Я целовала его, запускала пальцы темные волосы, привлекая к себе, гладила широкие плечи и напряженные мышцы рук. Курх наклонялся ко мне, и я чувствовала на своей шее его горячее, сбивчивое дыхание.
Это было упоительно и сладко. И, наполненная до краев его семенем, я чувствовала себя как никогда живой. И понимала, верила всем сердцем в мудрость богов, создавших так, что дух Зимы и его жена порождают актом своей любви изобилие во всем серединном мире.
Я глядела на мужа за работой, рубящего дрова, чинящего оружие или же просто играющего с Кутом, и в голове невольно всплывало его лицо с бисеринками пота, ощущение его кожи под пальцами, сладость его дыхания. Было бы глупо обманывать себя, говоря про долг и процветание рода. Нет, было и это, но более того был жар, обжигающий щеки и эхом отдающийся во всем теле, желание чувствовать его в себе. И совершенно не важно…
Прохладная ладонь коснулась моего лба, и я открыла глаза.

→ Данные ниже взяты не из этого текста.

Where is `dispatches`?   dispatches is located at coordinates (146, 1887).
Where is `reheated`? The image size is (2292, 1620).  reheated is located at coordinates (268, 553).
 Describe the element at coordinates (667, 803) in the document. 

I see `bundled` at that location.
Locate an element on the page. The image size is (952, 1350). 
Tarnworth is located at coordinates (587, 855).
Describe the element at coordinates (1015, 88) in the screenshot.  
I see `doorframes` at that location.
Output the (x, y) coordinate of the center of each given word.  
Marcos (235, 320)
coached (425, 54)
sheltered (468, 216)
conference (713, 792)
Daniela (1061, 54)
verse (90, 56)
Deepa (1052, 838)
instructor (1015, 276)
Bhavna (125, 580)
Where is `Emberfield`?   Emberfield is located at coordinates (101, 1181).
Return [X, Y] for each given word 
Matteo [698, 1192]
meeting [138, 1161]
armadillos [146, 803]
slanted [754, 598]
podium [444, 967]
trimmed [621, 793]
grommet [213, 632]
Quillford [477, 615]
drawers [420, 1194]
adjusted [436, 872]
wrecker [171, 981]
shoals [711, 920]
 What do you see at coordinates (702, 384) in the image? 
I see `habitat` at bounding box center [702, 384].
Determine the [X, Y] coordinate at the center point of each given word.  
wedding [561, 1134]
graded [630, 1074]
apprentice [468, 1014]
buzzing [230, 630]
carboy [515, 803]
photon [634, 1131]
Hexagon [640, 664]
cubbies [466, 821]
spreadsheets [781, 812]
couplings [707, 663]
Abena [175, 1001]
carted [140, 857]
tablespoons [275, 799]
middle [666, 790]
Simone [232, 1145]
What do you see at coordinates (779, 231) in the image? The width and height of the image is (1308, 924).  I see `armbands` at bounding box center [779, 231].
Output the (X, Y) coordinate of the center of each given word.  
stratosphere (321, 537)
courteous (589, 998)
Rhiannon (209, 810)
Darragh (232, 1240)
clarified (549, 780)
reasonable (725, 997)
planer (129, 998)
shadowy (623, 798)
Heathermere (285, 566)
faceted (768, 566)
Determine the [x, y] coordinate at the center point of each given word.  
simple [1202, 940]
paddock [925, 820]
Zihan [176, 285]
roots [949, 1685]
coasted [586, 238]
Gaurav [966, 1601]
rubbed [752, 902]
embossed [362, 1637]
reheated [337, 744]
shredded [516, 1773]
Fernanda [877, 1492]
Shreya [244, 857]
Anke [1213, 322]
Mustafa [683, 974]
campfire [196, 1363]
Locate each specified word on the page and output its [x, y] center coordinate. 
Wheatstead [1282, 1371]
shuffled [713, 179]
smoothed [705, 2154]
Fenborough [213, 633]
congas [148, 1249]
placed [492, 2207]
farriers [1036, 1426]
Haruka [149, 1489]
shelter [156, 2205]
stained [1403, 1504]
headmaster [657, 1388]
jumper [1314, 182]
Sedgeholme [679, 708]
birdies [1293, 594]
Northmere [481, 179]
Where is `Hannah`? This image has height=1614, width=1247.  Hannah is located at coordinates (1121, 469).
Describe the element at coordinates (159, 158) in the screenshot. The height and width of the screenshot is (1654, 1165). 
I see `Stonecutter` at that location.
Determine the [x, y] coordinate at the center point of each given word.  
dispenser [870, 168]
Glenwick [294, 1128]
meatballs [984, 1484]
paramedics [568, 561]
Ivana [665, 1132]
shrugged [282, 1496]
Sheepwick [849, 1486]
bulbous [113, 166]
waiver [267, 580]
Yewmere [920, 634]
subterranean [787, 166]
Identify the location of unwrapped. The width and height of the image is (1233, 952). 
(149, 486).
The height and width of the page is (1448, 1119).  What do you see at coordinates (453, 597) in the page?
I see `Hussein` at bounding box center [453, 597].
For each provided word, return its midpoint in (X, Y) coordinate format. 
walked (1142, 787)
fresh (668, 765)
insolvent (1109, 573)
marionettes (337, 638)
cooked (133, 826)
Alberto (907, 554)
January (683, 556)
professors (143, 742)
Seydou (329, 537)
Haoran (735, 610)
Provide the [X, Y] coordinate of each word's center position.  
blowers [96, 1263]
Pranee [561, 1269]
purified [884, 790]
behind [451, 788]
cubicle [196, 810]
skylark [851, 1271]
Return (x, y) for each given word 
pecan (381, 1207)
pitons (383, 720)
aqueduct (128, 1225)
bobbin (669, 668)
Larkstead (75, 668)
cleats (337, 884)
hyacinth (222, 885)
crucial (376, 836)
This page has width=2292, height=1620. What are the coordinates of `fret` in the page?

— Все хорошо? — Курх склонился надо мной, с едва уловимой усмешкой заглядывая в лицо. В свободной руке он сжимал полузаштопанную рубаху, которая соскользнула с моих колен, когда я задремала, заплутав в своих мыслях.
— Да, — рассеянно ответила я, и Курх выпрямился, собираясь вернуться к прерванному занятию, но я, плохо понимая, что делаю, и хмелея от собственной храбрости, схватила его за руку и потянула на себя, одновременно подаваясь ему навстречу.
Рубаха выскользнула из его пальцев, бесформенной тряпкой упав у моих ног. А я, обхватив руками его шею, уже целовала его со всем жаром моих недавних грез.
Курх усмехнулся в мои раскрытые губы и понес меня в дом.
*
Курх выкатил во двор колесную повозку, покрытую пылью и растрескавшуюся от времени, и принялся за починку. Я украдкой наблюдала за ним, прислонившись к стволу дерева и поглаживая пальцем пушистую почку, мягкую как шубка Кута. В ветвях над моей головой вили гнездо птицы, и Кут, по обыкновению носившийся вокруг нас с мужем, хищно косился на новых соседей, привлеченный их трелями. Весна бушевала всюду.